[Listed records]
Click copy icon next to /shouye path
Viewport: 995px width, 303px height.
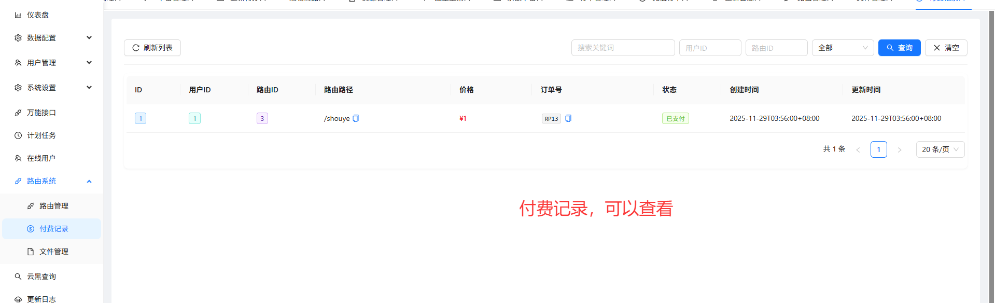(356, 118)
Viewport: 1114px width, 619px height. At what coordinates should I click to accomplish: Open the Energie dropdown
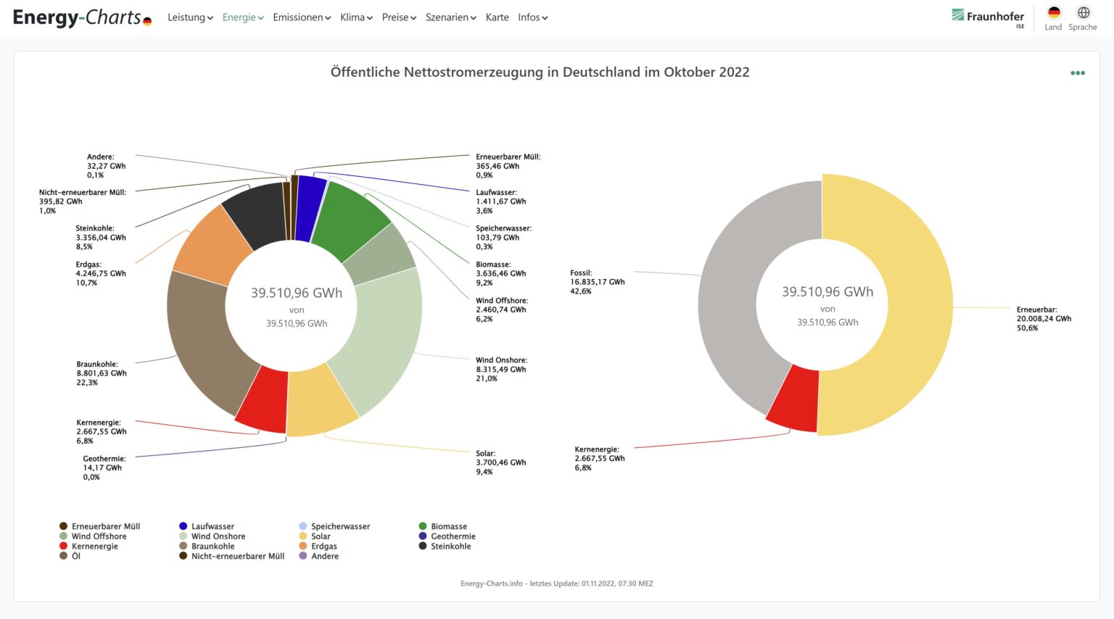tap(242, 17)
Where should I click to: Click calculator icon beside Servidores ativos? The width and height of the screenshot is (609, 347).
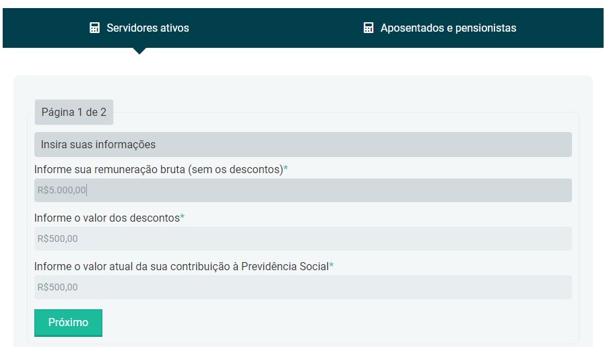click(95, 28)
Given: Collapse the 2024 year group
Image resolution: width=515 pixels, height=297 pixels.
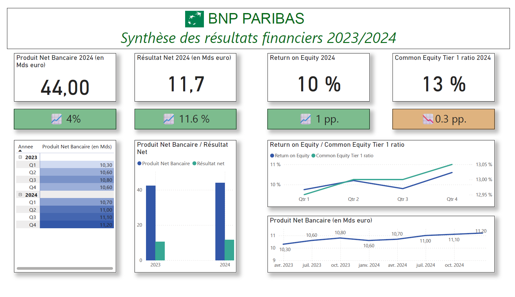Looking at the screenshot, I should (20, 195).
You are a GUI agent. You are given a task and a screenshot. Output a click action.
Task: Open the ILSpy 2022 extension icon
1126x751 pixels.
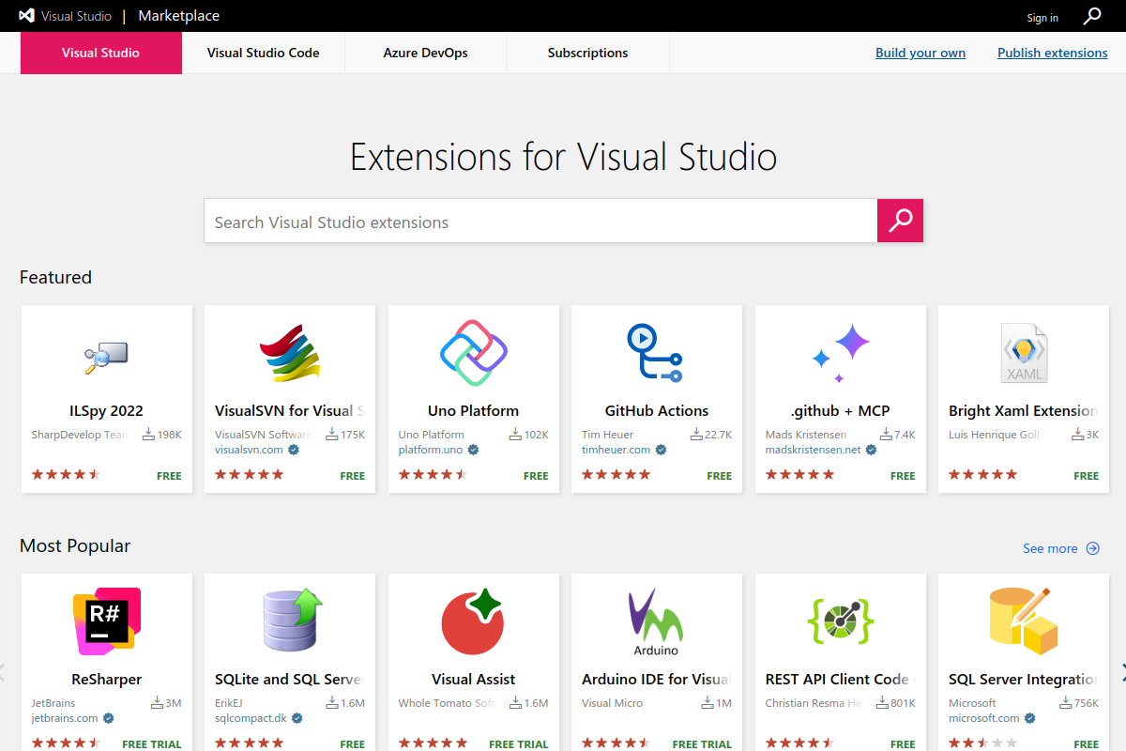tap(106, 355)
[/Listed records]
Your objective — After locating the line containing "Image resolution: width=515" in the entries above, repeat only it and each later line through the end, exactly, without any pictures.

Result —
Image resolution: width=515 pixels, height=297 pixels.
Looking at the screenshot, I should (20, 195).
You are a GUI agent. You are given a task and a screenshot. Output a click action.
Task: Open the ILSpy 2022 extension icon
1126x751 pixels.
tap(106, 355)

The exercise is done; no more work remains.